La Regione Sicilia ha proclamato lo stato di calamità naturale per i danni causati dai cicloni extratropicali tra gennaio e febbraio. I danni stimati superano i 446 milioni di euro, colpendo soprattutto agricoltura e strutture aziendali.
Dichiarata calamità naturale in Sicilia
La giunta regionale ha approvato la proposta di dichiarare la calamità naturale. Questo provvedimento riguarda i cicloni extratropicali che hanno colpito l'isola. L'evento si è verificato tra il 17 gennaio e il 17 febbraio di quest'anno. La decisione mira a fornire sostegno alle aree colpite.
L'assessore regionale all'Agricoltura, Luca Sammartino, ha dichiarato il sostegno del governo regionale. «Il governo regionale è al fianco dei comparti dell’agricoltura, della pesca e dell’acquacoltura», ha affermato. Verranno erogati sostegni concreti. L'obiettivo è far ripartire le aziende danneggiate. La misura è stata accolta con favore dai settori produttivi.
Ingenti danni all'agricoltura e alle strutture
I danni causati dai cicloni sono stati molto estesi. Hanno interessato l'intero territorio regionale. Le produzioni agricole più colpite sono state quelle degli agrumi e dei carciofi. Anche le strutture aziendali hanno subito gravi conseguenze. Si parla di una percentuale di danni elevata.
Nella Sicilia orientale, le coltivazioni hanno subito danni superiori al 50%. Nella parte occidentale, la percentuale si attesta intorno al 30%. La stima complessiva dei danni alle produzioni agricole ammonta a quasi 446 milioni di euro. A questi si aggiungono i danni alle strutture. Questi ultimi sono quantificati in circa 39 milioni di euro. La situazione richiede interventi urgenti.
Sostegno alle aziende colpite
La dichiarazione di calamità naturale è un primo passo fondamentale. Permetterà di accedere a fondi e aiuti specifici. Questi saranno destinati a ristorare le perdite subite. L'assessore Sammartino ha ribadito l'impegno della Regione. «Consentiranno di rimettere in moto le aziende colpite dalle calamità», ha assicurato. Il settore agricolo è vitale per l'economia siciliana. Il ripristino delle attività è una priorità assoluta.

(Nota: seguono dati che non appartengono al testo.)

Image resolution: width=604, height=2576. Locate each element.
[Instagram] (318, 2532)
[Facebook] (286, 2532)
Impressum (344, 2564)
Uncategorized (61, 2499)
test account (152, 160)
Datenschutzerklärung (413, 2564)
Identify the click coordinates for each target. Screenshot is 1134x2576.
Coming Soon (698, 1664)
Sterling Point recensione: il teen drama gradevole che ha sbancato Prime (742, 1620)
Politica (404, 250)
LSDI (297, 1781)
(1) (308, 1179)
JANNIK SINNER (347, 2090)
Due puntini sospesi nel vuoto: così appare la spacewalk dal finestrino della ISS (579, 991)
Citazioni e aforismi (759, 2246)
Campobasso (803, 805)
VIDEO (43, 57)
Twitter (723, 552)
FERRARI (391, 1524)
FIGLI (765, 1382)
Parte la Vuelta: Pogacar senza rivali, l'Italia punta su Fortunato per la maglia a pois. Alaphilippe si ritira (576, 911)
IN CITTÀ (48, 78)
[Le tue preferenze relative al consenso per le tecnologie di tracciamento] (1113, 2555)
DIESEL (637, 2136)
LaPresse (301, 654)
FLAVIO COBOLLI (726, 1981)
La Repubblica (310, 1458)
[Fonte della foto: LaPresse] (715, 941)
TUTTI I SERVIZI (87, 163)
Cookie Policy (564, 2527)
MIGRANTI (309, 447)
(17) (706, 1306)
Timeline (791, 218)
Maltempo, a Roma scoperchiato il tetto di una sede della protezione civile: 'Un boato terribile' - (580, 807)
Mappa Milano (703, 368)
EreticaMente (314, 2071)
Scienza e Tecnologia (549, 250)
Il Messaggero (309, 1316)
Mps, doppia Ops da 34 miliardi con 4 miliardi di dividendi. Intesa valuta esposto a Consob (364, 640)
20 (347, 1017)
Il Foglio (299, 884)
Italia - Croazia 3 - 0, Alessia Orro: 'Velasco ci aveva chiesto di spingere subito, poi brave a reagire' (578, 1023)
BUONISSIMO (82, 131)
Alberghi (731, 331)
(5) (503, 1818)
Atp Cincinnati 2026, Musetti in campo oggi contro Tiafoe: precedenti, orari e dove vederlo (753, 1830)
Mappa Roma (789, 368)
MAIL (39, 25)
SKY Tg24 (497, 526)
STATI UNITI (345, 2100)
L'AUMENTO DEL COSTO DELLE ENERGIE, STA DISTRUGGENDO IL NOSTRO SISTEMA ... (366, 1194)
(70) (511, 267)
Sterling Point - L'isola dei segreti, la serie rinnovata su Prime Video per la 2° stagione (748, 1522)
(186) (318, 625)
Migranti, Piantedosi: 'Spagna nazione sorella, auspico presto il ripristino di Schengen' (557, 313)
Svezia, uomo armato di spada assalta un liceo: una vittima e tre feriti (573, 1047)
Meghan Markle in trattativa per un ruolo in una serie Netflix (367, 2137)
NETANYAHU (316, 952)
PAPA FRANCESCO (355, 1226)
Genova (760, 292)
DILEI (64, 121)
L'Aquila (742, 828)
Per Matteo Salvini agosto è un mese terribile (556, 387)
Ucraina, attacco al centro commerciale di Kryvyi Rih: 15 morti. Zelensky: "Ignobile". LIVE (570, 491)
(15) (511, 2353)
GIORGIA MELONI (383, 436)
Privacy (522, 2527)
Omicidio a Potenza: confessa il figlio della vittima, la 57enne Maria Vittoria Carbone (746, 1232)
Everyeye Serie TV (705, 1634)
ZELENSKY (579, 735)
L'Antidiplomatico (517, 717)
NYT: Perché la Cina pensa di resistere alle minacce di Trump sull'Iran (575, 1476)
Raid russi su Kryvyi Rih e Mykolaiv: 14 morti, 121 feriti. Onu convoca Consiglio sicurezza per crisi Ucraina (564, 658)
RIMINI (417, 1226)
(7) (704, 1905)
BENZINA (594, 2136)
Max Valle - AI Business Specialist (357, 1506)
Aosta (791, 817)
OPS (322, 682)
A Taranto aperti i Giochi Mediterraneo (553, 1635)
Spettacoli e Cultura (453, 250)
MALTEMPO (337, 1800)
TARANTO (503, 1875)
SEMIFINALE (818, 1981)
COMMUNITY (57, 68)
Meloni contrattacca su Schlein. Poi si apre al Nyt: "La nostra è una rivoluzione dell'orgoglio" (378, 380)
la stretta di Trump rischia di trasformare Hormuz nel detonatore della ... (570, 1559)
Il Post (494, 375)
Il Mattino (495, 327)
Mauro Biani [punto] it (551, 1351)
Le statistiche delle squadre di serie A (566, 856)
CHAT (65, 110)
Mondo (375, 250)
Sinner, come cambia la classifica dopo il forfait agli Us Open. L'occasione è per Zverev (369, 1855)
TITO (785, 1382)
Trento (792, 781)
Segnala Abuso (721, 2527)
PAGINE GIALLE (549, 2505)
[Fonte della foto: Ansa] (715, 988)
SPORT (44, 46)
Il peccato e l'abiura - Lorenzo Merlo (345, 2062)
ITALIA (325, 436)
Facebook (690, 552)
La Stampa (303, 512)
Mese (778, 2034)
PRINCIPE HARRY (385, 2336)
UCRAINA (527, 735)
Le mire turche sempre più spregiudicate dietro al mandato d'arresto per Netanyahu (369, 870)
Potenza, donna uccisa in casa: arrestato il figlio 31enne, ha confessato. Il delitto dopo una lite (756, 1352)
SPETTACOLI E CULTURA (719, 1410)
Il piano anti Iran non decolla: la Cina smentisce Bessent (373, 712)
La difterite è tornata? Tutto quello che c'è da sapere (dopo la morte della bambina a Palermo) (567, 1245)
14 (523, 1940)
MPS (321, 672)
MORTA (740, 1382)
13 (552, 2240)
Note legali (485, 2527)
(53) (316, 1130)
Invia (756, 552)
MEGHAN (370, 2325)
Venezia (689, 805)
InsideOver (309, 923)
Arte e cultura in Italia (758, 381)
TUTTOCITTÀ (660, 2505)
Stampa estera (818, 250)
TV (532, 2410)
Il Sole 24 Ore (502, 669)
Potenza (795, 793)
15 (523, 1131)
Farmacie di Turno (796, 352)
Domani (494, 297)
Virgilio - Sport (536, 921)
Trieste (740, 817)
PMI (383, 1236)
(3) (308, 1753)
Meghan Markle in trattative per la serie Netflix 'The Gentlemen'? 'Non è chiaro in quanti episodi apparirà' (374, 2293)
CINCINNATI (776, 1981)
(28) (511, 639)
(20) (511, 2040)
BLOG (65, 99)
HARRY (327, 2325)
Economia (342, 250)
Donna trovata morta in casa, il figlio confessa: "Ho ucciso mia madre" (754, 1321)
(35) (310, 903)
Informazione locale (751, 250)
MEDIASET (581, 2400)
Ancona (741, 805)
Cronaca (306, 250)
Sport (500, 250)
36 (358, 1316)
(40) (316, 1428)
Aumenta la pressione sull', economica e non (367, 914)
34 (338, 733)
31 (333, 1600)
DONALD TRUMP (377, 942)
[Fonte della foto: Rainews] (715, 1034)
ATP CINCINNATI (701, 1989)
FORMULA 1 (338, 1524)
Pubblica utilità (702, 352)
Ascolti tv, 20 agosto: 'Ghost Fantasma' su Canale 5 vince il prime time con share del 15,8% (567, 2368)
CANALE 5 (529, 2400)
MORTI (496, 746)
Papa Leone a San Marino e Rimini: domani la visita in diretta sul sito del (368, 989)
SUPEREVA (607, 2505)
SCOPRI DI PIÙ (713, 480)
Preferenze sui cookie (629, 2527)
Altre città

Le associazioni di categoria stanno valutando le misure più efficaci. Si attendono decreti attuativi per definire le modalità di accesso ai sostegni. La collaborazione tra enti locali e produttori sarà cruciale. L'obiettivo è superare questa fase critica. Si punta a garantire la continuità delle attività produttive. La resilienza del territorio sarà messa alla prova.
Impatto economico e futuro delle colture
L'entità dei danni evidenzia la vulnerabilità del territorio. I cambiamenti climatici rappresentano una sfida crescente. La Regione Sicilia sta lavorando anche su strategie di prevenzione. Si punta a rendere le aziende più resilienti agli eventi atmosferici estremi. La gestione del rischio diventa sempre più importante.
Il settore agricolo siciliano è un pilastro dell'economia. La sua ripresa è essenziale per il benessere della regione. I fondi stanziati dovranno essere erogati in tempi rapidi. Questo permetterà alle aziende di ripartire con maggiore slancio. La solidarietà e il supporto sono fondamentali in questo momento. La Sicilia dimostra la sua capacità di reazione.